Pritzker: Group’s ad attacking Irvin is ‘telling the truth’
SPRINGFIELD, Ill. (AP) — Gov. J.B. Pritzker on Tuesday defended a television ad paid for by the Democratic Governors Association that attacks one of the Republican challengers for governor as “simply telling the truth.”
The ad, which was released last week, attacks Aurora Mayor Richard Irvin for his years as a criminal defense attorney. Irvin, who has the backing of billionaire hedge-fund chief Ken Griffin, has made blaming Pritzker for increasing crime a central point of his campaign.
“Richard Irvin’s real record on crime? For 15 years, Irvin has been a defense lawyer profiting by defending some of the most violent and heinous criminals ...,” the ad’s narrator says. “Irvin has been getting rich by putting violent criminals back on our streets.”
Pritzker, himself a billionaire who has donated more than $2.3 million to the DGA since 2017, made his first comments about the ad Tuesday at a bill-signing ceremony in his state Capitol office.
“It’s important that Democrats be involved in telling the truth out there and when it comes to what the DGA’s doing here in Illinois, they’re simply telling the truth, which is more than the Irvin campaign can say,” Pritzker said.
Republicans have knocked Pritzker for the ad because everyone accused of a crime is entitled to a competent defense. They say it is hypocritical for Pritzker to criticize Irvin’s record as a defense lawyer after last year signing a criminal justice overhaul that set strict standards for police behavior and initiated pro-defendant reforms such as the elimination of cash bail. The law, he said, would help eliminate “systemic racism” and move “us closer to true safety, true fairness and true justice.”
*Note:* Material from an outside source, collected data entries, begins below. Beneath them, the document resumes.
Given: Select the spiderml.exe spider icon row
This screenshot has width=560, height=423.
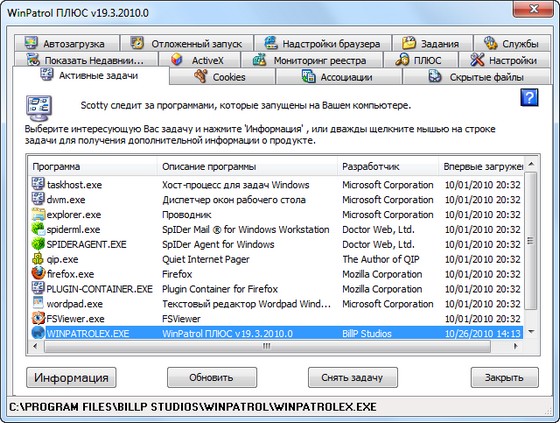Looking at the screenshot, I should coord(276,229).
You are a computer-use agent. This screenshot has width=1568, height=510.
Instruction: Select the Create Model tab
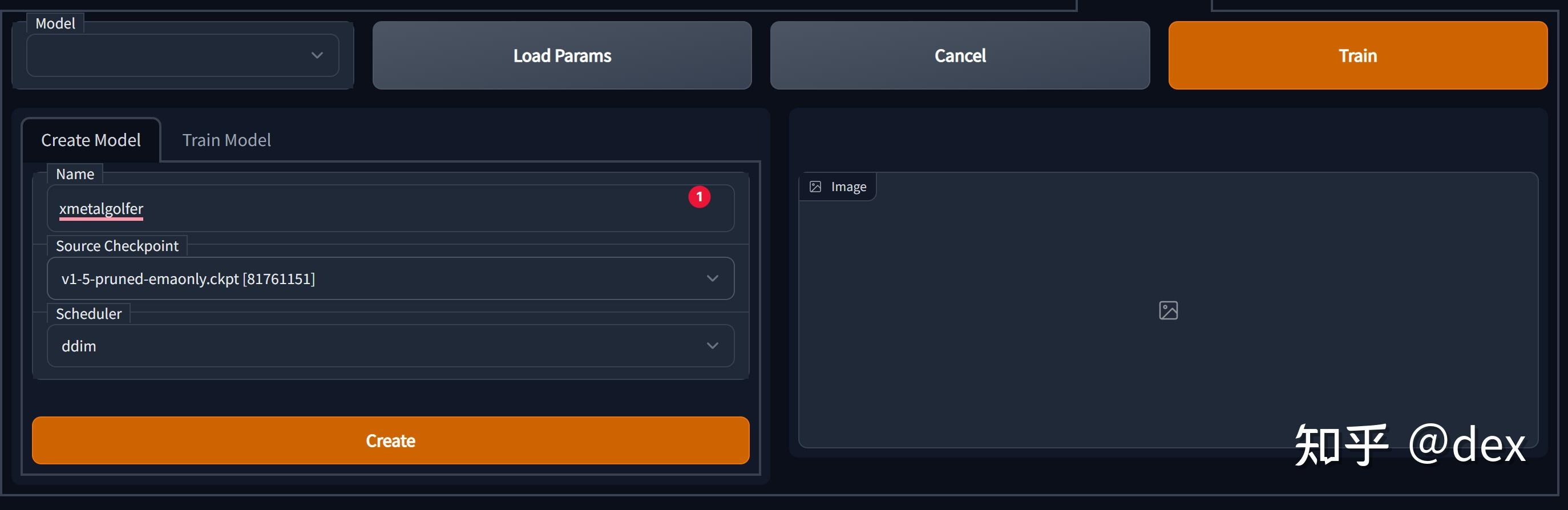click(x=91, y=140)
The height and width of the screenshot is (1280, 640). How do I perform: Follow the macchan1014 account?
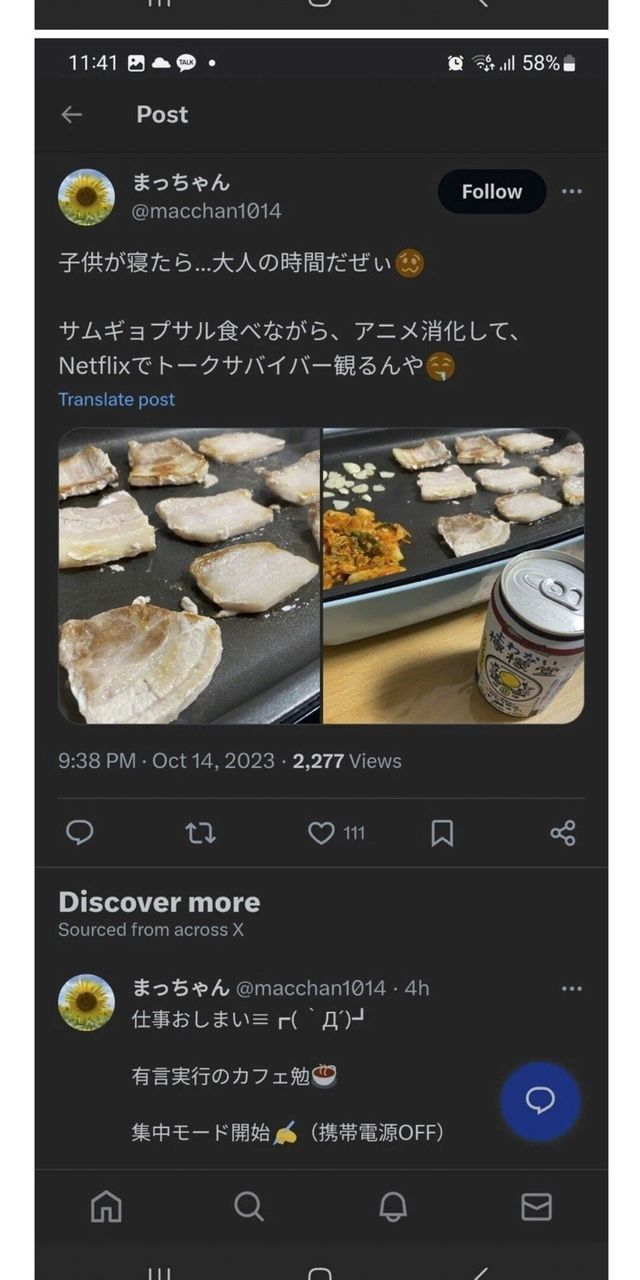tap(491, 192)
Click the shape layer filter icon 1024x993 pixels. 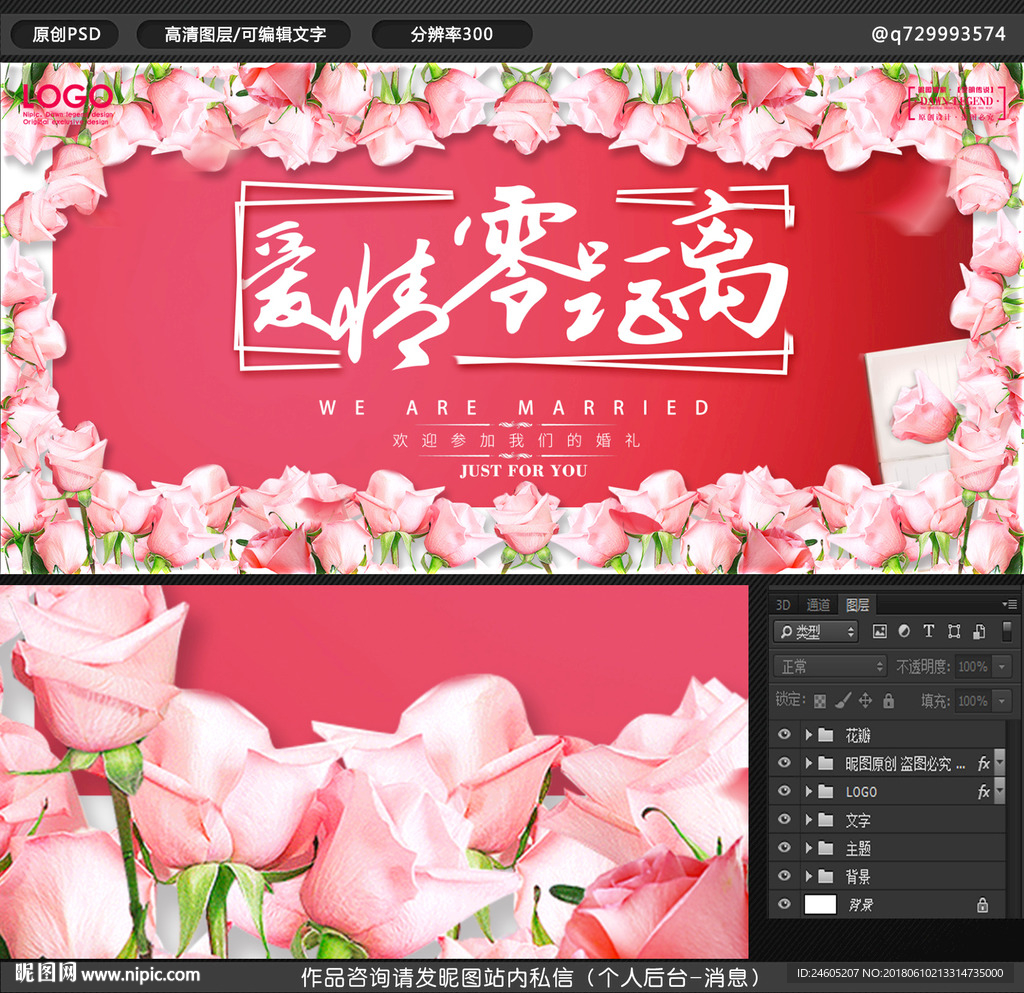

Irvin, who was not made available for an interview Tuesday, said in a statement last week that Pritzker “would do anything to win.”
“Pritzker is trying to hijack the Republican primary because he can’t run from the facts: Crime is out of control, tax hikes continue, and corruption lives on in state government under Pritzker’s reign,” Irvin said.
Kent Redfield, professor emeritus at the University of Illinois at Springfield and a campaign finance expert, said outside groups such as the DGA rarely try to influence an opposition primary campaign.
“They’re trying to affect things strategically,” Redfield said. “It’s not unprecedented, but it’s unusual.”
It’s likely the idea is to soften up Irvin, said Redfield, in favor of a candidate such as state Sen. Darren Bailey of Xenia, whom Pritzker fans consider more beatable. His money advantage makes Irvin, whose resume also includes a stint as a prosecuting attorney, the front-runner in the June 28 primary.
There’s nothing illegal about the ad or the way it was executed, Redfield said, but Pritzker “putting money into a second group and having that group spend the money on your behalf is something less than maximum transparency.”